**Selected extract**
Complicated descending thoracic aortic dissection

TEVAR is increasingly being used as the optimal treatment for patients complicated descending thoracic aortic dissections in preference to open surgery. [4, 5] Clinical experience over time, the ongoing evolution of endovascular devices, and several multicenter trials have led to FDA approval of Medtronic and Gore thoracic stent graft devices for use in patients with acute and chronic dissection. The Zenith Dissection Endovascular Stent is now FDA-approved for patients with chronic dissections and intended to be used as a distal component to support delaminated segments of nonaneurysmal aorta with dissection distal to a Zenith TX2 Dissection Endovascular Graft with Pro-Form.

Focal penetrating ulcer

Patients with focal penetrating ulcers in the thoracic aorta constitute another group in which TEVAR may prove beneficial because these patients have defined, limited areas of the thoracic aorta where loss of endothelial integrity can lead to potentially life-threatening rupture. Coverage of the ulcer with a stent graft can be performed with minimal morbidity. However, patients with penetrating ulcers often have extensive peripheral vascular disease, which may limit their suitability for TEVAR. [6, 14]

Aortic trauma

TEVAR can be life-saving and has now become the standard of care for patients with thoracic aortic trauma resulting in intimal tears, pseudoaneurysms, or frank ruptures. [15]  



Patients undergoing TEVAR must have anatomy that is suitable for deployment of the endografts. The following would be contraindications for placement of TEVAR devices:

  • Proximal or distal landing-zone aortic diameter beyond the range of 18-42 mm (fusiform and saccular aneurysms/penetrating ulcers), 18-44 mm (blunt traumatic aortic injuries), or 20-44 mm (dissections)
  • Proximal and distal aortic neck lengths < 20 mm (fusiform and saccular aneurysms/penetrating ulcers, blunt traumatic aortic injuries); the proximal extent of the landing zone is dissected
  • Extensive circumferential thrombus or calcification of the aortic wall at the desired landing zones; this is a relative contraindication for TEVAR and leads to type I endoleaks
  • Iliac/femoral access vessel morphology that is not compatible with vascular access techniques, devices, or accessories; however, an iliofemoral or aortofemoral conduit may be created to facilitate the use of TEVAR for the thoracic aortic pathology
  • Involvement of branch vessels (including the celiac and subclavian or carotid arteries); however, these branch vessels can often be bypassed to create landing zones in so-called hybrid techniques, [16] or the use of branch graft trial devices may be considered

Patients with connective tissue disorders in whom a high likelihood exists of further tissue degeneration (eg, those with Marfan disease) were specifically excluded from the trials that led to FDA approval of the devices available in the United States (Cook Alpha, C-TAG, Medtronic Valiant, Bolton Relay).

**Set of tasks**
• a. Reproduce the stretch of the TEVAR text from "TEVAR can be" through "20-44 mm (dissections)" word for word.
• b. List every section heading that appears in the TEVAR text.

**Entries provided**
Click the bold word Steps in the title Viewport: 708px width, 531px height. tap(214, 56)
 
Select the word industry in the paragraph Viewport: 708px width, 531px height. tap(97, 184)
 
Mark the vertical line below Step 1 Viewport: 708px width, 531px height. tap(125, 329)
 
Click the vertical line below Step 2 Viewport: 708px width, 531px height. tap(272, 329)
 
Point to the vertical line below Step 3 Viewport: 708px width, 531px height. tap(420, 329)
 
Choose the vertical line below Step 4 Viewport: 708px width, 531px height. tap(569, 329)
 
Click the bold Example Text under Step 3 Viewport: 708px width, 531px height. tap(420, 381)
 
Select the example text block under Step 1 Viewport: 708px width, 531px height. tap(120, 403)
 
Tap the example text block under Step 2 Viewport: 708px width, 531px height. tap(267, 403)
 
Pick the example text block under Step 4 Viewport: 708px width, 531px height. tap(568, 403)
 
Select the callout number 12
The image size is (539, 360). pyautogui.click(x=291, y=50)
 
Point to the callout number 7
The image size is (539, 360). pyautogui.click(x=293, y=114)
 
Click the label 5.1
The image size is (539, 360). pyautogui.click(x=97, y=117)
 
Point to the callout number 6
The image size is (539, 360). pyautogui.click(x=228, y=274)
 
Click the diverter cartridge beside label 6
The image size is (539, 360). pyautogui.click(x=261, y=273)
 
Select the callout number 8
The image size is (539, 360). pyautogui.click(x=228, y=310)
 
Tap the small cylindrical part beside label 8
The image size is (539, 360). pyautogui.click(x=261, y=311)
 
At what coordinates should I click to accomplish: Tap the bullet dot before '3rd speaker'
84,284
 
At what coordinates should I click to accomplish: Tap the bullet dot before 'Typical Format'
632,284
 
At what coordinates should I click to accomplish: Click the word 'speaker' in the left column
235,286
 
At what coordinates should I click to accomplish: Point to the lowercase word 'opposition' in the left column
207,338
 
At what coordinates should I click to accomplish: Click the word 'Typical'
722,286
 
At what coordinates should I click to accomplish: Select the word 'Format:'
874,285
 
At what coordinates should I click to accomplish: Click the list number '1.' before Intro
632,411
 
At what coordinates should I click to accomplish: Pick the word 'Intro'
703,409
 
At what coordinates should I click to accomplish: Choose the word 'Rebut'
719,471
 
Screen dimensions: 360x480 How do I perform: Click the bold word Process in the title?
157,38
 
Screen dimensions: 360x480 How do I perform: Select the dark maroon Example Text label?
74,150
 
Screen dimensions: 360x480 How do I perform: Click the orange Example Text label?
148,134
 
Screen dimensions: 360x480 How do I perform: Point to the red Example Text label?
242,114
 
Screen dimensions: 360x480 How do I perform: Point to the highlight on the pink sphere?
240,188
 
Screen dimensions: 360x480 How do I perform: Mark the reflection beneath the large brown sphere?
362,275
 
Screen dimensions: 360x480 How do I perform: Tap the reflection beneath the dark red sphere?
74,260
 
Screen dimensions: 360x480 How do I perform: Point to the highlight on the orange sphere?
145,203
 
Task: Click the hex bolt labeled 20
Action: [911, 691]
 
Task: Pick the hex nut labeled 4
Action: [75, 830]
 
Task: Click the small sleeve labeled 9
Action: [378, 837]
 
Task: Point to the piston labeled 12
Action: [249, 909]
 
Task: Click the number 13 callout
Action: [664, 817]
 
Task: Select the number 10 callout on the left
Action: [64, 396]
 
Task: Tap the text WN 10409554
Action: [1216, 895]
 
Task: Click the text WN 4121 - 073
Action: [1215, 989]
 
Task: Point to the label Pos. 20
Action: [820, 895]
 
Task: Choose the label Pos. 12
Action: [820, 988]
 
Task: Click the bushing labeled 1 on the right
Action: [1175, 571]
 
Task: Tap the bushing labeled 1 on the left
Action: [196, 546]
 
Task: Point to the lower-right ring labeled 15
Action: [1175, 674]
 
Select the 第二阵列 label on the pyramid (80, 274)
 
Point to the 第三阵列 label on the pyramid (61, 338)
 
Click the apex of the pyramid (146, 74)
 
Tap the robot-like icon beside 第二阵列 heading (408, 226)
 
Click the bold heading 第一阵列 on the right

**Solved problems**
• a.
TEVAR can be life-saving and has now become the standard of care for patients with thoracic aortic trauma resulting in intimal tears, pseudoaneurysms, or frank ruptures. [15]  



Patients undergoing TEVAR must have anatomy that is suitable for deployment of the endografts. The following would be contraindications for placement of TEVAR devices:

  • Proximal or distal landing-zone aortic diameter beyond the range of 18-42 mm (fusiform and saccular aneurysms/penetrating ulcers), 18-44 mm (blunt traumatic aortic injuries), or 20-44 mm (dissections)

• b.
Complicated descending thoracic aortic dissection
Focal penetrating ulcer
Aortic trauma